The Increasing Need for Healthy Post-Hospital Care for Seniors
Despite all of the advances in medicine, medical technology and in the control of bacteria/viruses, hospitalization is a risky – yet often unavoidable – experience, especially for the elderly. According to recent data from millions of Medicare beneficiaries in the U.S., nearly 20% of seniors are re-hospitalized within just 30 days of being release form the hospital.
To complicate the issue, these ‘repeat’ hospital visitors typically return with health issues that differ – often dramatically – from those that got them into the hospital in the first place. A person suffering from a stroke may be re-admitted the following month with an acute infection, something totally unrelated to the treatment they underwent for their stroke issues.
And according to many industry authorities, it is quite understandable because doctors – particularly those in emergency wards – deal with the short-term, highly specific problems that cause the visit to the hospital… and rarely about what happens after. Which makes perfect sense. Doctors are charged with the responsibility of treating a specific ailment and then discharging the patient as soon as possible… hopefully, in distinctly better shape than when they came in.

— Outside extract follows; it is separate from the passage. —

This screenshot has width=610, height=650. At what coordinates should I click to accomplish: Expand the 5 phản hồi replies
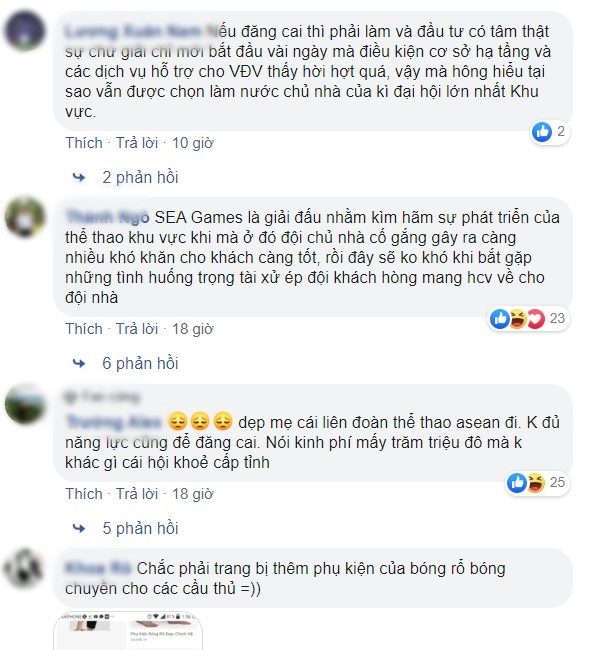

But there is mounting evidence that indicates that what happens after a person’s discharge papers have been signed may be just as – or even more – important as the care they received while in the hospital.
It even has a name. This theory is referred to as the ‘post-hospital syndrome’, which is defined as a period of higher frailty and increased risk for illness and re-hospitalization that is experienced by recently discharged people – especially seniors.